Recorded data:
*** Block opens ***
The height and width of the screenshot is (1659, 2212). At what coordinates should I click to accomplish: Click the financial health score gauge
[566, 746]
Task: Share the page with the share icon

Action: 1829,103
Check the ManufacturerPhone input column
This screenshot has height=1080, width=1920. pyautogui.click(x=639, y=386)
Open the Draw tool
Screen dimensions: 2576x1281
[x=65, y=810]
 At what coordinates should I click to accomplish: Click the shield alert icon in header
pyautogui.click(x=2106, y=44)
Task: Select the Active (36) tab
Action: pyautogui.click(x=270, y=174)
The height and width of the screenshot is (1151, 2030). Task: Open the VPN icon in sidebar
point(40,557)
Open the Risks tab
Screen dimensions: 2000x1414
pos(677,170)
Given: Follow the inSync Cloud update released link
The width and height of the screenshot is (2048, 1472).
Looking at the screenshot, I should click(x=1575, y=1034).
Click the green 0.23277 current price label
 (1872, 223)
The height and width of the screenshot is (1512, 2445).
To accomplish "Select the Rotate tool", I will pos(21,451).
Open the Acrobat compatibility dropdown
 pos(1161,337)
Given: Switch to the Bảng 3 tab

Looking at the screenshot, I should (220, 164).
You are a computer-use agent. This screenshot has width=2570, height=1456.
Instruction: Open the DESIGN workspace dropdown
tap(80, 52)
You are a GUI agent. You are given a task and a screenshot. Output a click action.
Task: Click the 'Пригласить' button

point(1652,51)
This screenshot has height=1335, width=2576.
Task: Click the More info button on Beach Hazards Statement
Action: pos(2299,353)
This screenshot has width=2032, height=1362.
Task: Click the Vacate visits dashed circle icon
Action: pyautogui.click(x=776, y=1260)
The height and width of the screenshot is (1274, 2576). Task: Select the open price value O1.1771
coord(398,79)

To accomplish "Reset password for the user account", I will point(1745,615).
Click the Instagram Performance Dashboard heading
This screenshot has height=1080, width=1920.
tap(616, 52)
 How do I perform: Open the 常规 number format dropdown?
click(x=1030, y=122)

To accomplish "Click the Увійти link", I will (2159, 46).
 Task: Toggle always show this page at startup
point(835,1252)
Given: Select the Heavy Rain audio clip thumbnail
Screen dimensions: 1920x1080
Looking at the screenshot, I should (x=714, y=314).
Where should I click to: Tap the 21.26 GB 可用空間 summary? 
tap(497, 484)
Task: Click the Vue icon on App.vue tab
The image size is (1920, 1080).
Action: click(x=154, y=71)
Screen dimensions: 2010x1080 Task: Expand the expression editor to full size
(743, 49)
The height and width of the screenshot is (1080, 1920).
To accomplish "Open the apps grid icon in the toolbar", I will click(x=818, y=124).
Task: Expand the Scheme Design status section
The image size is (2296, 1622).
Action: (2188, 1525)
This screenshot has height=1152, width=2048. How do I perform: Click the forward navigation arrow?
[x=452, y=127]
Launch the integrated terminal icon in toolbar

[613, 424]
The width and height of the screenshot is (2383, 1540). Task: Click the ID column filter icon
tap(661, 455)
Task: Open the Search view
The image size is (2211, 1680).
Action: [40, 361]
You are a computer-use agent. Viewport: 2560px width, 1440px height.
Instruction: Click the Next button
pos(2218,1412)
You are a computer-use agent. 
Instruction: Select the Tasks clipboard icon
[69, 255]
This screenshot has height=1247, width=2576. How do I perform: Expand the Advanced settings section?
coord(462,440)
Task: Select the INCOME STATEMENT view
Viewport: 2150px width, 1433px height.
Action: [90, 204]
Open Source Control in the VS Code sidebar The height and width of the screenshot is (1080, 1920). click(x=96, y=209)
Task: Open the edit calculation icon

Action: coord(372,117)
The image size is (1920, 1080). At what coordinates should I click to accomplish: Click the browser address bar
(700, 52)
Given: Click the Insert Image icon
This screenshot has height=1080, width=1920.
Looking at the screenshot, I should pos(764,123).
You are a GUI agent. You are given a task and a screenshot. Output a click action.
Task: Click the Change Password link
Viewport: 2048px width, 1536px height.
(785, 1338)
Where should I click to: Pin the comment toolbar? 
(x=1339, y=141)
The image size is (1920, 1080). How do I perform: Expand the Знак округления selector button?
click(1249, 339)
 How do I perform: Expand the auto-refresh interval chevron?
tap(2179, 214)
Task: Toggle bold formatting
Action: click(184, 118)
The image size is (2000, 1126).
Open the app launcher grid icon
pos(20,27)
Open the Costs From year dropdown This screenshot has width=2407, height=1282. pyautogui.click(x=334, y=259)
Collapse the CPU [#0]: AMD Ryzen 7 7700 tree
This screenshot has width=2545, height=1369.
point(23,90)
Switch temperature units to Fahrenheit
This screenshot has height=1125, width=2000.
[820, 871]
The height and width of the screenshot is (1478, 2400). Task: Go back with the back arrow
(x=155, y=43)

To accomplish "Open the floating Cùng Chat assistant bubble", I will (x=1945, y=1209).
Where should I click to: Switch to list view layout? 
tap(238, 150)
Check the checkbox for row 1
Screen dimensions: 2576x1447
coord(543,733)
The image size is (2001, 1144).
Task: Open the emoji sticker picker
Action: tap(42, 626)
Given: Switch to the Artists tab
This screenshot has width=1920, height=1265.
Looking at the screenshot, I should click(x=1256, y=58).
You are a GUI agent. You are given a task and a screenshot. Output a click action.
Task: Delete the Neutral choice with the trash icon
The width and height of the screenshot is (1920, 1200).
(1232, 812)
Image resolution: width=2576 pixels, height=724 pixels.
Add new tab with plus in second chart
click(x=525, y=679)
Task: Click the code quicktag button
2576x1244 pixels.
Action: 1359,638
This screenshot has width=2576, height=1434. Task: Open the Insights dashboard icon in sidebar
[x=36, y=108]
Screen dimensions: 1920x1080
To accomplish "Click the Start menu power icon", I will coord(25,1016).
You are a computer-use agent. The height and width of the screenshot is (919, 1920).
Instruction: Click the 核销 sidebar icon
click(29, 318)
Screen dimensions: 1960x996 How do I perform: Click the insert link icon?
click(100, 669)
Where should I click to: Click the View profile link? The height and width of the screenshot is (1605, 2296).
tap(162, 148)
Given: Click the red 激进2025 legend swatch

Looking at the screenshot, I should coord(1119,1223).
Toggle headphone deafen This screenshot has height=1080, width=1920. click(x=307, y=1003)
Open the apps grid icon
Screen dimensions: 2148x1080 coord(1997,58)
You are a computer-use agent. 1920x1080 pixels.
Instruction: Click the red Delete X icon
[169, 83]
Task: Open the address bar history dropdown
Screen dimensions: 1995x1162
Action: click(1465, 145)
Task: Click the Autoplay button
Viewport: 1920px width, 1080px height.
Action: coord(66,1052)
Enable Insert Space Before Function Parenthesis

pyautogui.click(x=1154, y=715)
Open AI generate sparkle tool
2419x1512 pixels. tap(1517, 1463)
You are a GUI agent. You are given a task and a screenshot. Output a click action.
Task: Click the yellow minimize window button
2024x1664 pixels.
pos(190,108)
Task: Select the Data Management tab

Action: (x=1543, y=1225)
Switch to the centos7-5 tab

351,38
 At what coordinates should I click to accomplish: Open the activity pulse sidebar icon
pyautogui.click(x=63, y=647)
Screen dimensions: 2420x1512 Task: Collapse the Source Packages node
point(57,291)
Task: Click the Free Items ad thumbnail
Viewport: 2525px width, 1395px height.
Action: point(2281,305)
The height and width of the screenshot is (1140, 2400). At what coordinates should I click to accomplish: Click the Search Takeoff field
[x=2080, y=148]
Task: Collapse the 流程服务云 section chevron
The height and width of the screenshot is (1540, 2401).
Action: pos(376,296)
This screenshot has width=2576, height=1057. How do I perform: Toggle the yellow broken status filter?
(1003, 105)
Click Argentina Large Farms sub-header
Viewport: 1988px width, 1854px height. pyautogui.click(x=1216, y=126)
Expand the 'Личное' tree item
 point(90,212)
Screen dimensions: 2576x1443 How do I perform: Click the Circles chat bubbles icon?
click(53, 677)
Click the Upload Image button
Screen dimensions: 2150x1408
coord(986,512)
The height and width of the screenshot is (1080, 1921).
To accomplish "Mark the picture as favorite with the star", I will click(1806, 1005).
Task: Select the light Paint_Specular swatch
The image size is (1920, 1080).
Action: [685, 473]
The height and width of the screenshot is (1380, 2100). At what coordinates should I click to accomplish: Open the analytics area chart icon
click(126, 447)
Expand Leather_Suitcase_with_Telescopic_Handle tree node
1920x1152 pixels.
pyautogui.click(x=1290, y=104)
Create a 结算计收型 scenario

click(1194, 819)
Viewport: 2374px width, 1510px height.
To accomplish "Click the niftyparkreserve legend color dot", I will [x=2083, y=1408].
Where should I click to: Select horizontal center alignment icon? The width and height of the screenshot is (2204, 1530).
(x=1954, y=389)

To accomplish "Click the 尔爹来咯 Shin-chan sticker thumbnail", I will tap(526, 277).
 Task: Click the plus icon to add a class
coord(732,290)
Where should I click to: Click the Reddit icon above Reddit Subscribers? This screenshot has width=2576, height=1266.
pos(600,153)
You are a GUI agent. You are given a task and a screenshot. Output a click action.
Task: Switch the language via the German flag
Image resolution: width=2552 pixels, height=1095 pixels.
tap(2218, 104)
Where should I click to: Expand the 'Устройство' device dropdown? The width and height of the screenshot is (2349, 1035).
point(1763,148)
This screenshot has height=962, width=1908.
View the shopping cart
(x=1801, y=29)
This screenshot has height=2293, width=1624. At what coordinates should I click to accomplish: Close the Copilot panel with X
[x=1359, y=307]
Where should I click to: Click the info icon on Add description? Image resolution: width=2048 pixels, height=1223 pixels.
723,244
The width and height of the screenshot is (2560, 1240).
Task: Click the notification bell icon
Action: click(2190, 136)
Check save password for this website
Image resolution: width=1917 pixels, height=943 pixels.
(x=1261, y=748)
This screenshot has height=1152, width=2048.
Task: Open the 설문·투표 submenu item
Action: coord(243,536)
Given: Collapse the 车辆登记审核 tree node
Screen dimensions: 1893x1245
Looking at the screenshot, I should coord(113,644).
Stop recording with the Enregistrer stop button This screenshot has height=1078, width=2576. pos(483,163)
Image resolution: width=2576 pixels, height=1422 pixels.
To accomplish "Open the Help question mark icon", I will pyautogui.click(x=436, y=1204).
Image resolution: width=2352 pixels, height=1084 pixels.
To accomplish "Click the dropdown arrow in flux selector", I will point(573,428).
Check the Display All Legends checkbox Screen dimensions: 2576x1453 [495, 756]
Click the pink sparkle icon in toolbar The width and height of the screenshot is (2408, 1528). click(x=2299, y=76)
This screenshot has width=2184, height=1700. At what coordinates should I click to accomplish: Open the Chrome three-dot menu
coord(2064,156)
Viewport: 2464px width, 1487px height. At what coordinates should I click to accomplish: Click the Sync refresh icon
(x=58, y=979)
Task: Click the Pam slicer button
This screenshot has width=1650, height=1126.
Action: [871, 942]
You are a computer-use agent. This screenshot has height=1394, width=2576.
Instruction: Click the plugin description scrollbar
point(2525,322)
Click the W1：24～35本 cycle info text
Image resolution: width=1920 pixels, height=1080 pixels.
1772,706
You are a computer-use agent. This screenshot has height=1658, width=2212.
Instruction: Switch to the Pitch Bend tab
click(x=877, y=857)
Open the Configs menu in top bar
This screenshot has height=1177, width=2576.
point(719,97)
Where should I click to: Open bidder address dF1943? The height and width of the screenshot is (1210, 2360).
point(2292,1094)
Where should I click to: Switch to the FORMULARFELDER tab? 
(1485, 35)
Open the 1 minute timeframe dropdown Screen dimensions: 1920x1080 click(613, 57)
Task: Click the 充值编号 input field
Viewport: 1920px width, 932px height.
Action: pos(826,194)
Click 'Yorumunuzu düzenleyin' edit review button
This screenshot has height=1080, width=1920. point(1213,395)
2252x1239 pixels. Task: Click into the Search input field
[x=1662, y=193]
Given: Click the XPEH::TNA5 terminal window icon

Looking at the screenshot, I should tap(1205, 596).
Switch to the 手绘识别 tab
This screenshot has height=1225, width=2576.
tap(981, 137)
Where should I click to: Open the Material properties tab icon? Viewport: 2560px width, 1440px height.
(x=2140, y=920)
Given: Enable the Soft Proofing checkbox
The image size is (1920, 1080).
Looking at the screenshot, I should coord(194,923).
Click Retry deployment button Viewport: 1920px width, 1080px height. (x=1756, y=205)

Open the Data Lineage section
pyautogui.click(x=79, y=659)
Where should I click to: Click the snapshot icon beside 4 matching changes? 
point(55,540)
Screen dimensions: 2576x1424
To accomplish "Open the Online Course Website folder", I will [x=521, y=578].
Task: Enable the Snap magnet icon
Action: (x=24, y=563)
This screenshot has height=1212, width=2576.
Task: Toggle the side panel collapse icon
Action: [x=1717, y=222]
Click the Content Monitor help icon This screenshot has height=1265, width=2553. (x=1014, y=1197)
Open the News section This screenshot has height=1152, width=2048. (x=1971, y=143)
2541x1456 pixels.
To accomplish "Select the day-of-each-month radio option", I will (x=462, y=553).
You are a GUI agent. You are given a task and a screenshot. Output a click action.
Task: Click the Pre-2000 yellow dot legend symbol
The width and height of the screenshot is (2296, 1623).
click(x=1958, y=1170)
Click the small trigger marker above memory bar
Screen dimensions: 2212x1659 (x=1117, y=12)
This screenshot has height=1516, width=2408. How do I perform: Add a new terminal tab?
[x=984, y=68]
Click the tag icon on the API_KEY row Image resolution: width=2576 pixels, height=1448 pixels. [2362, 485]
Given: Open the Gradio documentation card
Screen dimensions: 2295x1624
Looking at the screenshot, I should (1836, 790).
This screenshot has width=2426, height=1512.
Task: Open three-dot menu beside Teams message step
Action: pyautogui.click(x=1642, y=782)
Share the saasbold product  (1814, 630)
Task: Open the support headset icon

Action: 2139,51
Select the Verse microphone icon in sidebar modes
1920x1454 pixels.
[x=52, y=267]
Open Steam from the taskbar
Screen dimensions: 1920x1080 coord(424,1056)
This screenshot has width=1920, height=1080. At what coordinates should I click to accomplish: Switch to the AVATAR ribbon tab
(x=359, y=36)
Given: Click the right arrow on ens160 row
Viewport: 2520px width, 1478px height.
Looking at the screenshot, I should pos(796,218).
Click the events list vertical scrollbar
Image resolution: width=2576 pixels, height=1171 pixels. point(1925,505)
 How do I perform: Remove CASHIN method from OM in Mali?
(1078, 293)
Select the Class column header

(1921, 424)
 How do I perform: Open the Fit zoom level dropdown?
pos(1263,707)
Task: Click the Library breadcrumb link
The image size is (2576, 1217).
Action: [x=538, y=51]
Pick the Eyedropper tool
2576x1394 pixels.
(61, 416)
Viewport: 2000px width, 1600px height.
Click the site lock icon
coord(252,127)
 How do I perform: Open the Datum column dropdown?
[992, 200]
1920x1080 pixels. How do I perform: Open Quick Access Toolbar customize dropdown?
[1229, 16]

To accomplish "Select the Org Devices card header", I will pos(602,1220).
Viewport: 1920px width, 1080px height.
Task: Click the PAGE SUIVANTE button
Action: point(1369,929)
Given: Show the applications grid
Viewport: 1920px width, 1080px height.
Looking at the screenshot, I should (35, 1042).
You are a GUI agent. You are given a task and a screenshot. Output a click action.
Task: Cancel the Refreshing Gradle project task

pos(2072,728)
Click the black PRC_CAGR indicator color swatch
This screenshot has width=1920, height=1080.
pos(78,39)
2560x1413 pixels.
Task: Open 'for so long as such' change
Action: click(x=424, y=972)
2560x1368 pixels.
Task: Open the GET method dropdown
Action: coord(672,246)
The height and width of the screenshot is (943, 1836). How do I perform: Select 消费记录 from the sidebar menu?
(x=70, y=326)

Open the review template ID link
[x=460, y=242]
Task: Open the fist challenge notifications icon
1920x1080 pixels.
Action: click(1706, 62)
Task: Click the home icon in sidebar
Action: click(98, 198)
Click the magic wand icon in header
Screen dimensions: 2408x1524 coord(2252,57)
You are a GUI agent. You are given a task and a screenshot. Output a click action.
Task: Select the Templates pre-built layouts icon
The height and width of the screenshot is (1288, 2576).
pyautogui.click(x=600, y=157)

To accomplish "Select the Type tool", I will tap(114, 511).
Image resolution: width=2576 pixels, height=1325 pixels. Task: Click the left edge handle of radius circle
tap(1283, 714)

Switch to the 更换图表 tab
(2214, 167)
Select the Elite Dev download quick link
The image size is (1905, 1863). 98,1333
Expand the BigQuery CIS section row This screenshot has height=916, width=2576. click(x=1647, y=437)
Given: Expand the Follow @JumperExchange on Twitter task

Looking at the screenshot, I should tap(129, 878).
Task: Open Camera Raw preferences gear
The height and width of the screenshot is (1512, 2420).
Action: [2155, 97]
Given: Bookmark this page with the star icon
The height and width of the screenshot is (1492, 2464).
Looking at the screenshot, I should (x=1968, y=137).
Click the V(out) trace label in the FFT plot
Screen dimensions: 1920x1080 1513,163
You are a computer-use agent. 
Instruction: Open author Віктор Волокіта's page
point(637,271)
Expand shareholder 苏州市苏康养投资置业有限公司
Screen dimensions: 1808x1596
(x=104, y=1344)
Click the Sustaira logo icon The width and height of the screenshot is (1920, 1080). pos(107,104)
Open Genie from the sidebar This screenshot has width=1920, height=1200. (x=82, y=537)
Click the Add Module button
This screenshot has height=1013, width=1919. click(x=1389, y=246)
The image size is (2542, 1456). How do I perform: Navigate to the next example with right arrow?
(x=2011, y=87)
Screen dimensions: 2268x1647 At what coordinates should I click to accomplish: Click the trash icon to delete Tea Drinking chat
*** Block closes ***
=== WHAT TO PRODUCE ===
All lines of the records above with the word "thumbnail" in them are to be copied.

=== RESULT ===
Given: Select the Heavy Rain audio clip thumbnail
Task: Click the Free Items ad thumbnail
To accomplish "Click the 尔爹来咯 Shin-chan sticker thumbnail", I will tap(526, 277).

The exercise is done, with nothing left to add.